The RBI has added yet another tool to its armoury: Operation Twist. This consists of selling short-term bonds and, at the same time, buying up long-term bonds. An increased supply of short-term paper would depress their prices and put upward pressure on short-term interest rates. When long-term paper is sucked out, their prices would rise, lowering long-term yield. The yield curve — the plotting of yields against bond tenor, as it progresses from short-term to long-term — gets twisted, in the process.
Then, there are specific kinds of open market operations. Term repos, long-term repo operations, targeted long-term repo operations. These things sound complex, but are simple enough. A repo is sale of bonds with an obligation to repurchase them at a price slightly higher than the sale price, the difference in prices working out as interest for the period. The repo in the RBI’s repo rate is overnight. Banks can obtain funds from the RBI by selling bonds to the RBI, receiving money in return, with the commitment to buy those bonds back the next day at a price that is higher by the amount required by the repo rate. Term repos are for longer periods. Long-term repos are for extended periods. Long-term repo operations are called LTROs. Some LTROs make funds available for targeted use by the banks, say, to invest in paper issued by non-banking finance companies. These are called Targeted LTROs of TLTROs.
If the RBI wants to, it can turn on the tap at will, and suck out liquidity at will, as well, pretty much blunting the determinant edge of policy rates.
Given all this, it is pretty much immaterial what is officially deemed the monetary policy goal: inflation, growth, exchange rate, or financial stability. Inflation itself can be measured in various ways: by the consumer price index, by core inflation, that is, the consumer price index without its volatile elements of food and fuel, by the wholesale price index, the producer price index or some other index.
Inflation has to be kept in check, undoubtedly. But growth and employment matter, vitally. On occasion, exchange rate stability might warrant a hike in interest rates. Financial stability might warrant interest rate action and capital controls. The RBI is fully equipped to pursue all these goals, with the range of tools in its arsenal. It needs to be careful to avoid being called a currency manipulator, that is all. That would fetch punitive action by foreign governments, the US in particular.
This being the case, the choice of the monetary policy variable is much ado about nothing. The actual conduct of monetary policy can pursue many goals, the length of the rope the RBI has to manoeuvre alone being conditioned by the rate of inflation the monetary policy goal sets.
In the modern world of cross-border flows of capital worth trillions of dollars each day, fiscal policy, capital market regulation and monetary policy must act in tandem to maintain financial stability. Central bank independence and autonomy of the capital markets regulator are convenient pieces of fiction to help the government and the regulators take decisions that could be politically unpalatable.

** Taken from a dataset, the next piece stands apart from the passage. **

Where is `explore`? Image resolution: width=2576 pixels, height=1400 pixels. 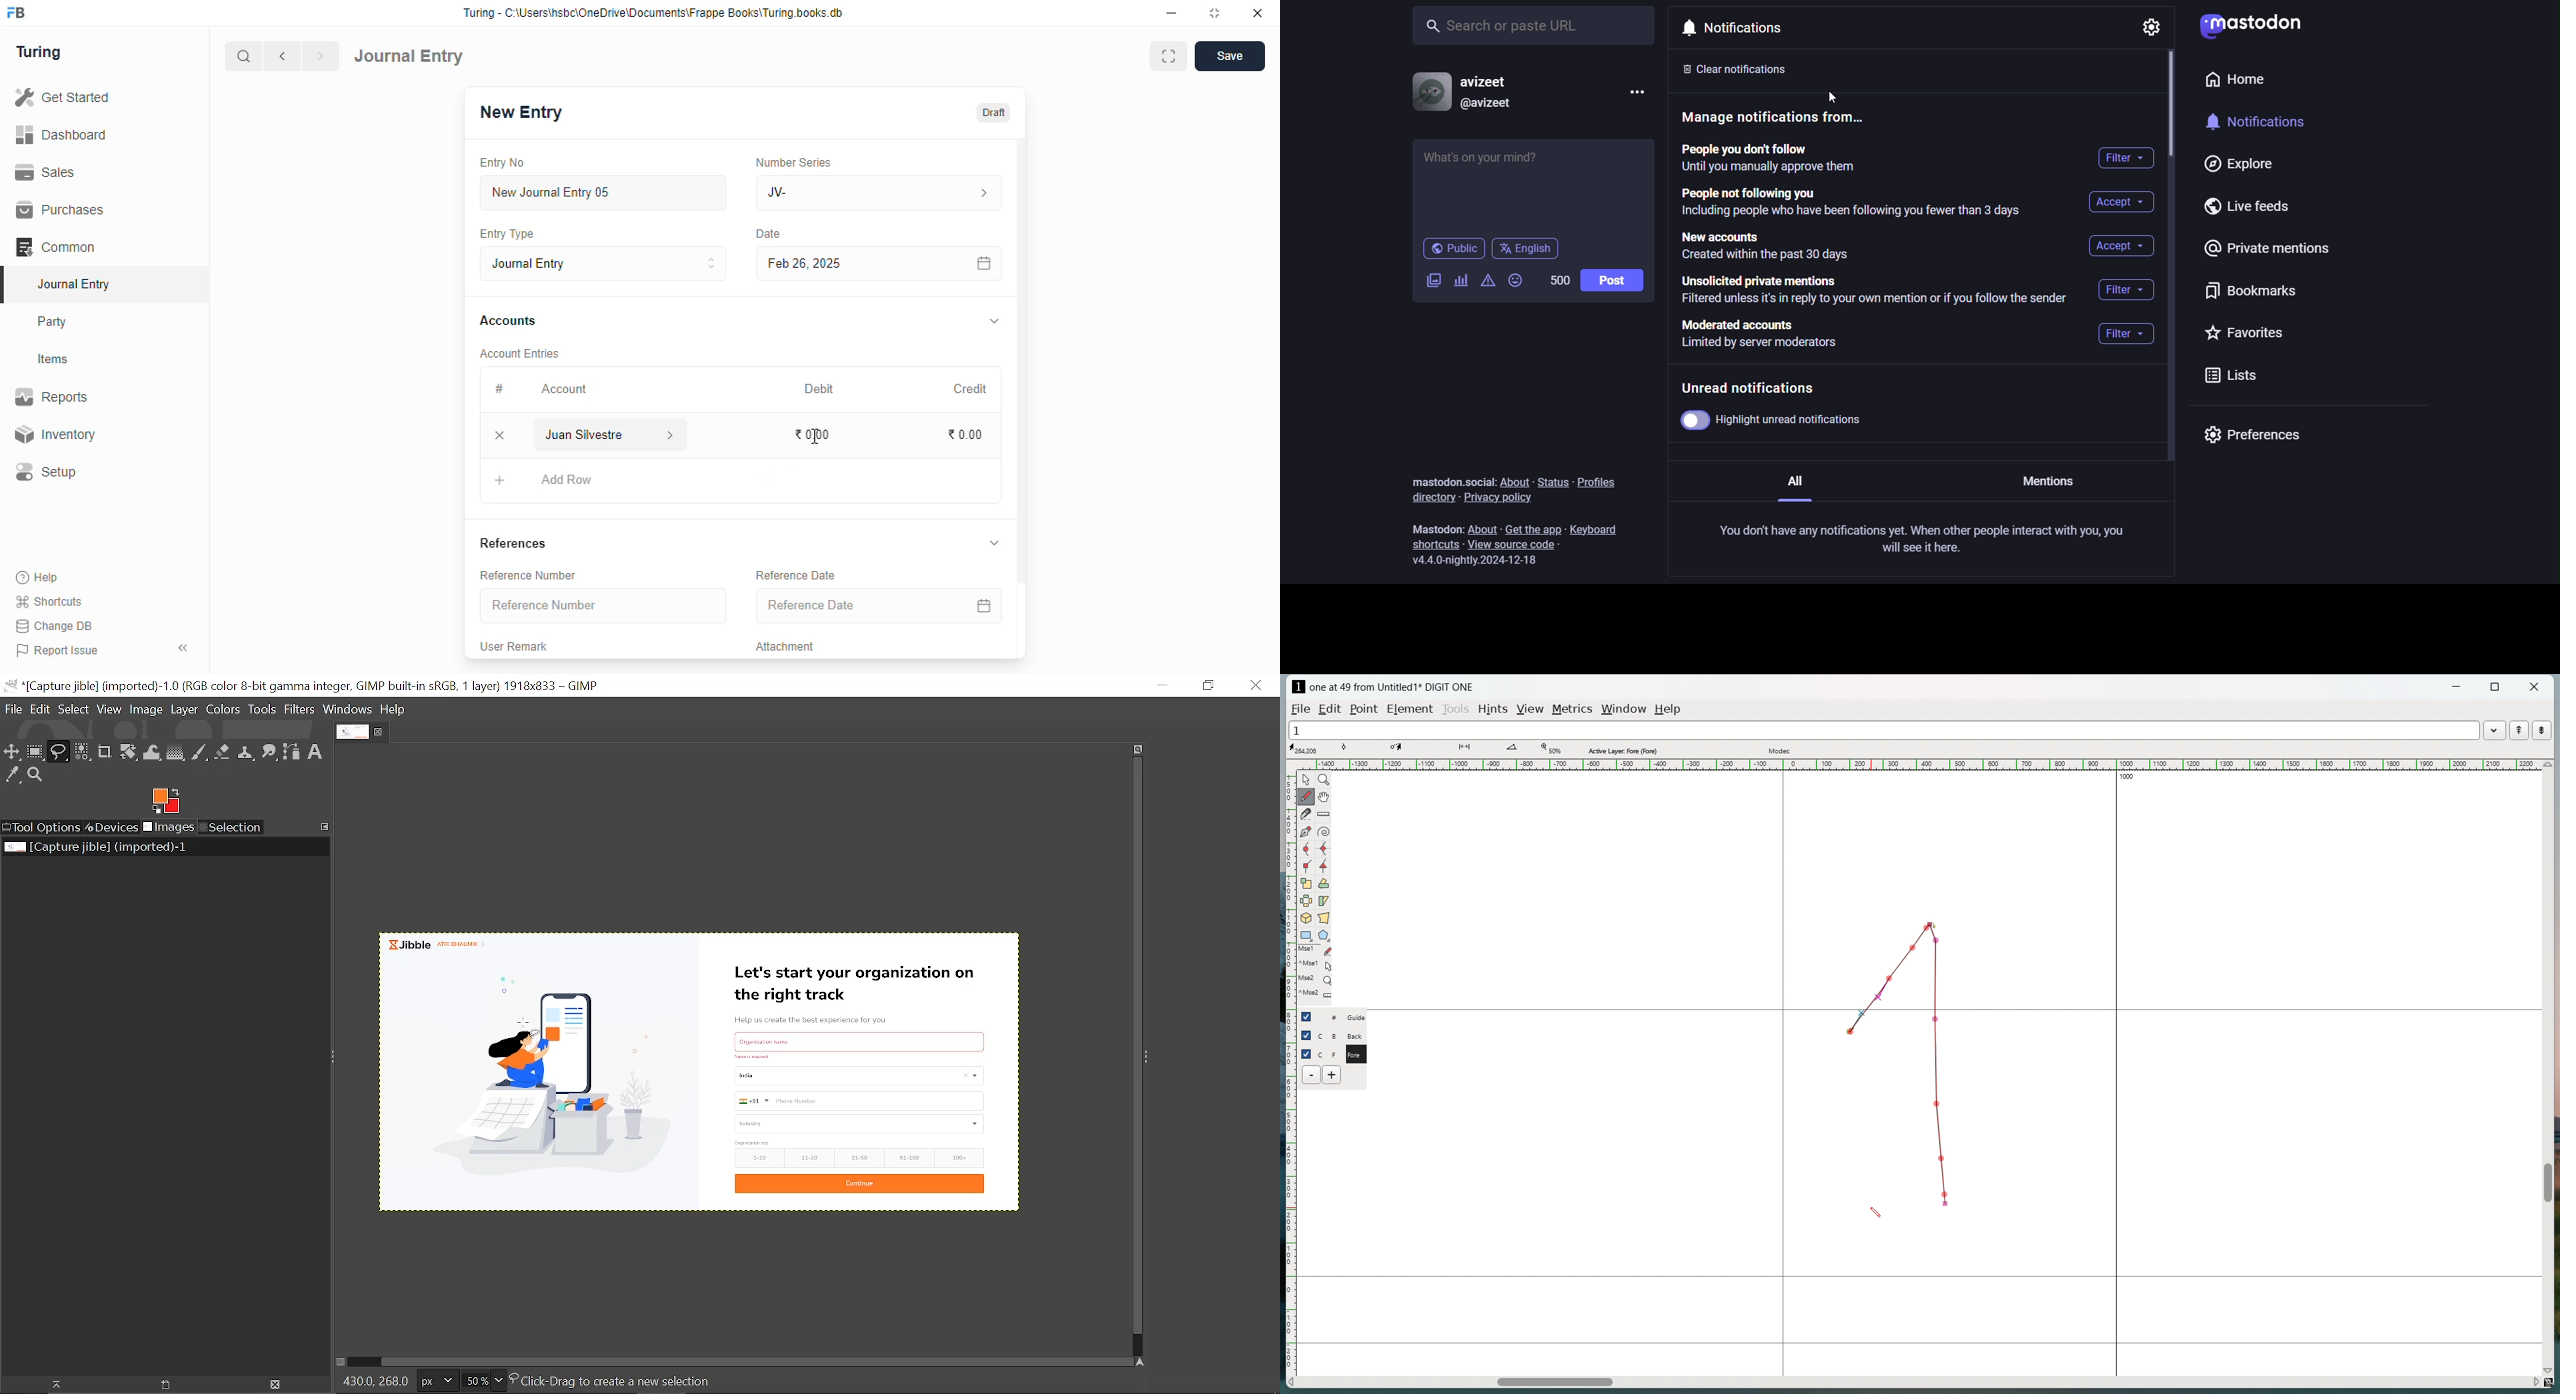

Regulators must regulate with integrity and competence. At the same time, they should be accountable to the democratic polity, rather than being free to fly on technocratic wings. In the real world, there is such a thing as regulatory capture. Regulators that do not answer to the people can subserve the interests of business with clout.
Therefore, regulators must be made statutorily accountable to a committee of Parliament, before which they must testify every quarter. This is the reform that matters, not the mumbo-jumbo over the ideal monetary policy target.